## Göreviniz:
Lütfen İslâm hukukunun kaynağına dair metinden "Hukukun, özellikle de" ile "uygulamasıyla değilde, II." arasındaki bölümü, bu iki ifade de dahil olmak üzere, hiç değiştirmeden yazın.

Hukukun, özellikle de bazı temel hukuk kurallarının evrensel nitelikli olması nedeniyle çeşitli hukuk sistemleri arasında benzelikler bulunması mümkün ve anlaşılabilir olmakla beraber bazı müsteşriklerin İslâm hukukunun kaynağının tamamen Roma hukuku olduğu yönünde ortaya attıkları iddiayı kabul etmek de mümkün görünmemektedir. İslâm hukukunun özgün yapısını yok sayarak onun devşirme bir hukuk sistemi olduğunu ispatlamaya çalışan bu iddianın temelsiz olduğu da bu çalışma ile ortaya konulmuş bulunacaktır. Örneğin Goldziher İslâm hukukundaki yabancı unsurların erken dönem İslâm hukuku ve hatta Cahiliyye uygulamasıyla değilde, II.

## Gösterilen veriler:

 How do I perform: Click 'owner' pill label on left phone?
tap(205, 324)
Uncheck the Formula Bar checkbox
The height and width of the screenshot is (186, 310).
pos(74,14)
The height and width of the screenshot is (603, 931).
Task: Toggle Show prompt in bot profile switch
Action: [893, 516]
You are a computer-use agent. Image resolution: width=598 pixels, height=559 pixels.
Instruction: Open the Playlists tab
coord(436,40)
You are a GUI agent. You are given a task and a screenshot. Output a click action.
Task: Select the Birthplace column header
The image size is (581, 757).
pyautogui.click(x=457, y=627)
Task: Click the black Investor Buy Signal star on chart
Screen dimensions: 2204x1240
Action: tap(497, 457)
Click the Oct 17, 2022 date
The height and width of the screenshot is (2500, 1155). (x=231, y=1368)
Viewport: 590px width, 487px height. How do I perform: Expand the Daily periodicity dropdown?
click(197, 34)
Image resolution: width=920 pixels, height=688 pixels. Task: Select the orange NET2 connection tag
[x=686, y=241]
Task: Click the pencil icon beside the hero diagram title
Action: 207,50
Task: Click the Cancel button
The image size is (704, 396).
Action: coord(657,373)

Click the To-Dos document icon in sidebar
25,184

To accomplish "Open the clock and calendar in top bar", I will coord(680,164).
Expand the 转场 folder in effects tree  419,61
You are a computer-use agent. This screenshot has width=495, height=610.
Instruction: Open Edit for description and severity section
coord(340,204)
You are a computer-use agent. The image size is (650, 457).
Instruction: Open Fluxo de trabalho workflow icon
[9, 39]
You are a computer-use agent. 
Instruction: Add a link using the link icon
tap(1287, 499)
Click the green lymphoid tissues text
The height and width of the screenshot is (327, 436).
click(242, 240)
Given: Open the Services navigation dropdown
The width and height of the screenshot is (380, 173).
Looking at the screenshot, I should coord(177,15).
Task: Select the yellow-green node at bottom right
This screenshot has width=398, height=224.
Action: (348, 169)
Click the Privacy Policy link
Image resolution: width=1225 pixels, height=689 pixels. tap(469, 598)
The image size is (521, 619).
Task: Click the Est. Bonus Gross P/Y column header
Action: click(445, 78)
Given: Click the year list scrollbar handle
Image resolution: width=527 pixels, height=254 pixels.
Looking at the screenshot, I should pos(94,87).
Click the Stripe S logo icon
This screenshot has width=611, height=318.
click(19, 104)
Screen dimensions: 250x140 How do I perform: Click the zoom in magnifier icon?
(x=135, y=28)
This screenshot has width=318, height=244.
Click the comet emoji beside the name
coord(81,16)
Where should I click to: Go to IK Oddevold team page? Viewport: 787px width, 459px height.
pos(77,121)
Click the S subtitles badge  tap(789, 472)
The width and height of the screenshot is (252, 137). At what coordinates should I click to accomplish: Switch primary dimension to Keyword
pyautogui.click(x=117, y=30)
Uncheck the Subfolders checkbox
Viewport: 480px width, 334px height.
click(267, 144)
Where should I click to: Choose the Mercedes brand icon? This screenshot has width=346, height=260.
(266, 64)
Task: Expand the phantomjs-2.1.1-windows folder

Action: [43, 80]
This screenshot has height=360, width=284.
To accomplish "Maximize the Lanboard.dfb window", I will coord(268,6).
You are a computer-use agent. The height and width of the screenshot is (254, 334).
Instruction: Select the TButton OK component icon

## Çözümlü yanıt:
Hukukun, özellikle de bazı temel hukuk kurallarının evrensel nitelikli olması nedeniyle çeşitli hukuk sistemleri arasında benzelikler bulunması mümkün ve anlaşılabilir olmakla beraber bazı müsteşriklerin İslâm hukukunun kaynağının tamamen Roma hukuku olduğu yönünde ortaya attıkları iddiayı kabul etmek de mümkün görünmemektedir. İslâm hukukunun özgün yapısını yok sayarak onun devşirme bir hukuk sistemi olduğunu ispatlamaya çalışan bu iddianın temelsiz olduğu da bu çalışma ile ortaya konulmuş bulunacaktır. Örneğin Goldziher İslâm hukukundaki yabancı unsurların erken dönem İslâm hukuku ve hatta Cahiliyye uygulamasıyla değilde, II.